Set down the records below in full, exactly as they read.

→ **Collected data entries**
+ + + + +
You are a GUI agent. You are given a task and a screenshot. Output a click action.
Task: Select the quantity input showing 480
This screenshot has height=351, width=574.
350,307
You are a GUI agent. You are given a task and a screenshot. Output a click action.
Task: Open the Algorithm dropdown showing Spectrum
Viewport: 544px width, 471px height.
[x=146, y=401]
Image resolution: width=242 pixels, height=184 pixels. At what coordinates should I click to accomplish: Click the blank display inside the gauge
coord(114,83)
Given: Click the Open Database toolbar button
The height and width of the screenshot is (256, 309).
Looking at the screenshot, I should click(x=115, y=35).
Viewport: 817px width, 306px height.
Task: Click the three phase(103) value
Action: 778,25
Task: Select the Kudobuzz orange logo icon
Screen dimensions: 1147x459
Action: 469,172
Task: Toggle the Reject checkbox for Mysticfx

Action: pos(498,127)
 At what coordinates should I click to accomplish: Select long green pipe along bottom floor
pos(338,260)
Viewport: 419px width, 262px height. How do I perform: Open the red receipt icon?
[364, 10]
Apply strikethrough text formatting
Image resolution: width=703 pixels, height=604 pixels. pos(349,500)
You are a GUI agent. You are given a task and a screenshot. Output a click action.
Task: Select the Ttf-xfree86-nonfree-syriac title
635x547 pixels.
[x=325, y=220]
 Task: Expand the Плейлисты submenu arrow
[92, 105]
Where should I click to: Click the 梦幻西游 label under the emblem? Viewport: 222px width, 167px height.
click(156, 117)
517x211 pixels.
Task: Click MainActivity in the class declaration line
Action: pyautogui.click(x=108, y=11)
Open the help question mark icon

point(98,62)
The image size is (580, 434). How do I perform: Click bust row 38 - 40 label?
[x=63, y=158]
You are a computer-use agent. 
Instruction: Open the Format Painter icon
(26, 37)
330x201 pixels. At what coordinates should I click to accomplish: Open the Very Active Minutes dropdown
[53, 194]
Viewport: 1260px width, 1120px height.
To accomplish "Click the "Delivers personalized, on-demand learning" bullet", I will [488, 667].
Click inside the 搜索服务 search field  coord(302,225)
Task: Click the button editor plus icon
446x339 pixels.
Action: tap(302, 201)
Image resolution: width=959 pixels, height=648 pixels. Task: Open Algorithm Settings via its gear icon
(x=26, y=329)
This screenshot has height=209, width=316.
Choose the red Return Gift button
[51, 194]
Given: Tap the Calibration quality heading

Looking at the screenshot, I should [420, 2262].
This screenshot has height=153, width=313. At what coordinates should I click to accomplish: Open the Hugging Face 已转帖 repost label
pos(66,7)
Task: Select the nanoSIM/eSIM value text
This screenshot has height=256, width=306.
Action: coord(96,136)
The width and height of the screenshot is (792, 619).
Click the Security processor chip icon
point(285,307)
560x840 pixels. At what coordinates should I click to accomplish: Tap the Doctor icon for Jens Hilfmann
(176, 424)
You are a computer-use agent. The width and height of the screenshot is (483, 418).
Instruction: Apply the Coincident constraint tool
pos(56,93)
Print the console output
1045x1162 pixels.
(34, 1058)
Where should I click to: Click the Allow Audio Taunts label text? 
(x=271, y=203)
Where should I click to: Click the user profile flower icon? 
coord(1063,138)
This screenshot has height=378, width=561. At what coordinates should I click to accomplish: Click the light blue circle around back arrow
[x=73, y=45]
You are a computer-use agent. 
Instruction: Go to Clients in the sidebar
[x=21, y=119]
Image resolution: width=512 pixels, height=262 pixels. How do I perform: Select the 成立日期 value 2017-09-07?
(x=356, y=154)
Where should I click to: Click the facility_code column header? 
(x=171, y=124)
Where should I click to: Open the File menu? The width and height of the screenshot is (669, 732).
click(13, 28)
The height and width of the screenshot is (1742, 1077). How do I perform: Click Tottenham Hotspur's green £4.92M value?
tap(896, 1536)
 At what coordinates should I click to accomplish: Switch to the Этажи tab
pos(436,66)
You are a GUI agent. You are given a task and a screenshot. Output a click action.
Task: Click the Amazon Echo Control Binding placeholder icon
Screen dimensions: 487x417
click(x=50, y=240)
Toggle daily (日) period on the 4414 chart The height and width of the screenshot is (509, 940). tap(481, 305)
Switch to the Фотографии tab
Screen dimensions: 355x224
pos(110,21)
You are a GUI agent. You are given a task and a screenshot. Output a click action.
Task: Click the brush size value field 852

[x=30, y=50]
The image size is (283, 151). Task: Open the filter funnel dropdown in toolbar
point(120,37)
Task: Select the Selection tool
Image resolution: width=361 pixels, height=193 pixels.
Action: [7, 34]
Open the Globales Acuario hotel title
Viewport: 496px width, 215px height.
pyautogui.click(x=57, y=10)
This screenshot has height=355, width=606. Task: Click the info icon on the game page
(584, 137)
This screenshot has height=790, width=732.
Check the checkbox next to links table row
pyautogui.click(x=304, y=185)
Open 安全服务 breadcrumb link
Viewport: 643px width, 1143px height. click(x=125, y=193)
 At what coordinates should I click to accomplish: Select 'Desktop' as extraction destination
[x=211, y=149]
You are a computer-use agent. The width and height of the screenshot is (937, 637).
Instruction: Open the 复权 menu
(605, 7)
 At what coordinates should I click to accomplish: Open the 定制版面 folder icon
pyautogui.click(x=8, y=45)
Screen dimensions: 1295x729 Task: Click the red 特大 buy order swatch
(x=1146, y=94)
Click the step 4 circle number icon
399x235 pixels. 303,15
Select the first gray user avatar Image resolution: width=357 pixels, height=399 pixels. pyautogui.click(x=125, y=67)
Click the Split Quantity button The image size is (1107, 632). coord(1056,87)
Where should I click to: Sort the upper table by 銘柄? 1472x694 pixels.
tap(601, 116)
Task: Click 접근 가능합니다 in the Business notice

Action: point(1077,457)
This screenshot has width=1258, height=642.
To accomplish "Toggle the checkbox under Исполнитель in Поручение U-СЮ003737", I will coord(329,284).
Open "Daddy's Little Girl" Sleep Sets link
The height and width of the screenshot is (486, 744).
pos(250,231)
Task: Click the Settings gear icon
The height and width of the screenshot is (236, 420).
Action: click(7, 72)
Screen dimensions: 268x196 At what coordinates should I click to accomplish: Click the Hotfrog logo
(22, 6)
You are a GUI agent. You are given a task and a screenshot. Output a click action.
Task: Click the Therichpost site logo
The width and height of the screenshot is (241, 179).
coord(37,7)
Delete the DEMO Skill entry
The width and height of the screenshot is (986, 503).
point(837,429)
+ + + + +
→ **Solution to this task**
You are a GUI agent. You are given a task and a screenshot. Output a click action.
Task: Select the quantity input showing 480
This screenshot has height=351, width=574.
350,307
You are a GUI agent. You are given a task and a screenshot. Output a click action.
Task: Open the Algorithm dropdown showing Spectrum
Viewport: 544px width, 471px height.
[x=146, y=401]
Image resolution: width=242 pixels, height=184 pixels. At what coordinates should I click to accomplish: Click the blank display inside the gauge
coord(114,83)
Given: Click the Open Database toolbar button
The height and width of the screenshot is (256, 309).
Looking at the screenshot, I should click(x=115, y=35).
Viewport: 817px width, 306px height.
Task: Click the three phase(103) value
Action: 778,25
Task: Select the Kudobuzz orange logo icon
Screen dimensions: 1147x459
Action: 469,172
Task: Toggle the Reject checkbox for Mysticfx

Action: pos(498,127)
 At what coordinates should I click to accomplish: Select long green pipe along bottom floor
pos(338,260)
Viewport: 419px width, 262px height. How do I perform: Open the red receipt icon?
[364, 10]
Apply strikethrough text formatting
Image resolution: width=703 pixels, height=604 pixels. pos(349,500)
You are a GUI agent. You are given a task and a screenshot. Output a click action.
Task: Select the Ttf-xfree86-nonfree-syriac title
635x547 pixels.
[x=325, y=220]
 Task: Expand the Плейлисты submenu arrow
[92, 105]
Where should I click to: Click the 梦幻西游 label under the emblem? Viewport: 222px width, 167px height.
click(156, 117)
517x211 pixels.
Task: Click MainActivity in the class declaration line
Action: pyautogui.click(x=108, y=11)
Open the help question mark icon

point(98,62)
The image size is (580, 434). How do I perform: Click bust row 38 - 40 label?
[x=63, y=158]
You are a computer-use agent. 
Instruction: Open the Format Painter icon
(26, 37)
330x201 pixels. At what coordinates should I click to accomplish: Open the Very Active Minutes dropdown
[53, 194]
Viewport: 1260px width, 1120px height.
To accomplish "Click the "Delivers personalized, on-demand learning" bullet", I will [488, 667].
Click inside the 搜索服务 search field  coord(302,225)
Task: Click the button editor plus icon
446x339 pixels.
Action: tap(302, 201)
Image resolution: width=959 pixels, height=648 pixels. Task: Open Algorithm Settings via its gear icon
(x=26, y=329)
This screenshot has height=209, width=316.
Choose the red Return Gift button
[51, 194]
Given: Tap the Calibration quality heading

Looking at the screenshot, I should [420, 2262].
This screenshot has height=153, width=313. At what coordinates should I click to accomplish: Open the Hugging Face 已转帖 repost label
pos(66,7)
Task: Select the nanoSIM/eSIM value text
This screenshot has height=256, width=306.
Action: coord(96,136)
The width and height of the screenshot is (792, 619).
Click the Security processor chip icon
point(285,307)
560x840 pixels. At what coordinates should I click to accomplish: Tap the Doctor icon for Jens Hilfmann
(176, 424)
You are a computer-use agent. The width and height of the screenshot is (483, 418).
Instruction: Apply the Coincident constraint tool
pos(56,93)
Print the console output
1045x1162 pixels.
(34, 1058)
Where should I click to: Click the Allow Audio Taunts label text? 
(x=271, y=203)
Where should I click to: Click the user profile flower icon? 
coord(1063,138)
This screenshot has height=378, width=561. At what coordinates should I click to accomplish: Click the light blue circle around back arrow
[x=73, y=45]
You are a computer-use agent. 
Instruction: Go to Clients in the sidebar
[x=21, y=119]
Image resolution: width=512 pixels, height=262 pixels. How do I perform: Select the 成立日期 value 2017-09-07?
(x=356, y=154)
Where should I click to: Click the facility_code column header? 
(x=171, y=124)
Where should I click to: Open the File menu? The width and height of the screenshot is (669, 732).
click(13, 28)
The height and width of the screenshot is (1742, 1077). How do I perform: Click Tottenham Hotspur's green £4.92M value?
tap(896, 1536)
 At what coordinates should I click to accomplish: Switch to the Этажи tab
pos(436,66)
You are a GUI agent. You are given a task and a screenshot. Output a click action.
Task: Click the Amazon Echo Control Binding placeholder icon
Screen dimensions: 487x417
click(x=50, y=240)
Toggle daily (日) period on the 4414 chart The height and width of the screenshot is (509, 940). tap(481, 305)
Switch to the Фотографии tab
Screen dimensions: 355x224
pos(110,21)
You are a GUI agent. You are given a task and a screenshot. Output a click action.
Task: Click the brush size value field 852

[x=30, y=50]
The image size is (283, 151). Task: Open the filter funnel dropdown in toolbar
point(120,37)
Task: Select the Selection tool
Image resolution: width=361 pixels, height=193 pixels.
Action: [7, 34]
Open the Globales Acuario hotel title
Viewport: 496px width, 215px height.
pyautogui.click(x=57, y=10)
This screenshot has height=355, width=606. Task: Click the info icon on the game page
(584, 137)
This screenshot has height=790, width=732.
Check the checkbox next to links table row
pyautogui.click(x=304, y=185)
Open 安全服务 breadcrumb link
Viewport: 643px width, 1143px height. click(x=125, y=193)
 At what coordinates should I click to accomplish: Select 'Desktop' as extraction destination
[x=211, y=149]
You are a computer-use agent. The width and height of the screenshot is (937, 637).
Instruction: Open the 复权 menu
(605, 7)
 At what coordinates should I click to accomplish: Open the 定制版面 folder icon
pyautogui.click(x=8, y=45)
Screen dimensions: 1295x729 Task: Click the red 特大 buy order swatch
(x=1146, y=94)
Click the step 4 circle number icon
399x235 pixels. 303,15
Select the first gray user avatar Image resolution: width=357 pixels, height=399 pixels. pyautogui.click(x=125, y=67)
Click the Split Quantity button The image size is (1107, 632). coord(1056,87)
Where should I click to: Sort the upper table by 銘柄? 1472x694 pixels.
tap(601, 116)
Task: Click 접근 가능합니다 in the Business notice

Action: point(1077,457)
This screenshot has width=1258, height=642.
To accomplish "Toggle the checkbox under Исполнитель in Поручение U-СЮ003737", I will coord(329,284).
Open "Daddy's Little Girl" Sleep Sets link
The height and width of the screenshot is (486, 744).
pos(250,231)
Task: Click the Settings gear icon
The height and width of the screenshot is (236, 420).
Action: click(7, 72)
Screen dimensions: 268x196 At what coordinates should I click to accomplish: Click the Hotfrog logo
(22, 6)
You are a GUI agent. You are given a task and a screenshot. Output a click action.
Task: Click the Therichpost site logo
The width and height of the screenshot is (241, 179).
coord(37,7)
Delete the DEMO Skill entry
The width and height of the screenshot is (986, 503).
point(837,429)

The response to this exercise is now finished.